● **YOUR GOAL**: Update the listing below by replacing each "GUI agent" with "desktop assistant", keeping everything else the same.

Excerpt from a dataset:
▼

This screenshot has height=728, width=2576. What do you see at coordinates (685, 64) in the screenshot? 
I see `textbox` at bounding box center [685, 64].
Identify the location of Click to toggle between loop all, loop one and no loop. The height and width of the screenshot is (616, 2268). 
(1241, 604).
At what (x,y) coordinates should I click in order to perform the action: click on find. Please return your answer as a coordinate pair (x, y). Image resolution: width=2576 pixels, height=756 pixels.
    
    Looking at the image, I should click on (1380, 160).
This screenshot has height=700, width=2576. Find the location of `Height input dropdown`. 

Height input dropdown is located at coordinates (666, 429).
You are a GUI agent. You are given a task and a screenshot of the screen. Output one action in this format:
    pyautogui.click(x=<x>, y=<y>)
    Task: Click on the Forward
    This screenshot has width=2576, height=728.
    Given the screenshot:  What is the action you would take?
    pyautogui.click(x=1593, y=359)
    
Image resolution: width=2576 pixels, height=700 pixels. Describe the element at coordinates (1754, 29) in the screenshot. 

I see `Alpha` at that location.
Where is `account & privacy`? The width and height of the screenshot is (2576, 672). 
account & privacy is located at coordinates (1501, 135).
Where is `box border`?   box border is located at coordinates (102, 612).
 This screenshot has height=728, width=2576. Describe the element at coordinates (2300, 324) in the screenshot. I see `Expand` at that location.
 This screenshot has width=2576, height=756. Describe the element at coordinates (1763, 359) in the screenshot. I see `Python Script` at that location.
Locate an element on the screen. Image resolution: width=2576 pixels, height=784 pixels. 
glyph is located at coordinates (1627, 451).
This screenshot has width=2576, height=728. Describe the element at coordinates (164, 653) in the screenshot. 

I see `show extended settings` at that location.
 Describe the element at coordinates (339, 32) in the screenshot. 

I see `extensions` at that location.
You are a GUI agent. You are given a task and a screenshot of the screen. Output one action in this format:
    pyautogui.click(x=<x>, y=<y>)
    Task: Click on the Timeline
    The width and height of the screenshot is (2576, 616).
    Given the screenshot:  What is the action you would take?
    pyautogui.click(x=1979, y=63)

▲

● **CORRECT OUTPUT**:
This screenshot has height=728, width=2576. What do you see at coordinates (685, 64) in the screenshot? 
I see `textbox` at bounding box center [685, 64].
Identify the location of Click to toggle between loop all, loop one and no loop. The height and width of the screenshot is (616, 2268). 
(1241, 604).
At what (x,y) coordinates should I click in order to perform the action: click on find. Please return your answer as a coordinate pair (x, y). Image resolution: width=2576 pixels, height=756 pixels.
    
    Looking at the image, I should click on (1380, 160).
This screenshot has height=700, width=2576. Find the location of `Height input dropdown`. 

Height input dropdown is located at coordinates (666, 429).
You are a desktop assistant. You are given a task and a screenshot of the screen. Output one action in this format:
    pyautogui.click(x=<x>, y=<y>)
    Task: Click on the Forward
    This screenshot has width=2576, height=728.
    Given the screenshot:  What is the action you would take?
    pyautogui.click(x=1593, y=359)
    
Image resolution: width=2576 pixels, height=700 pixels. Describe the element at coordinates (1754, 29) in the screenshot. 

I see `Alpha` at that location.
Where is `account & privacy`? The width and height of the screenshot is (2576, 672). 
account & privacy is located at coordinates (1501, 135).
Where is `box border`?   box border is located at coordinates (102, 612).
 This screenshot has height=728, width=2576. Describe the element at coordinates (2300, 324) in the screenshot. I see `Expand` at that location.
 This screenshot has width=2576, height=756. Describe the element at coordinates (1763, 359) in the screenshot. I see `Python Script` at that location.
Locate an element on the screen. Image resolution: width=2576 pixels, height=784 pixels. 
glyph is located at coordinates (1627, 451).
This screenshot has width=2576, height=728. Describe the element at coordinates (164, 653) in the screenshot. 

I see `show extended settings` at that location.
 Describe the element at coordinates (339, 32) in the screenshot. 

I see `extensions` at that location.
You are a desktop assistant. You are given a task and a screenshot of the screen. Output one action in this format:
    pyautogui.click(x=<x>, y=<y>)
    Task: Click on the Timeline
    The width and height of the screenshot is (2576, 616).
    Given the screenshot:  What is the action you would take?
    pyautogui.click(x=1979, y=63)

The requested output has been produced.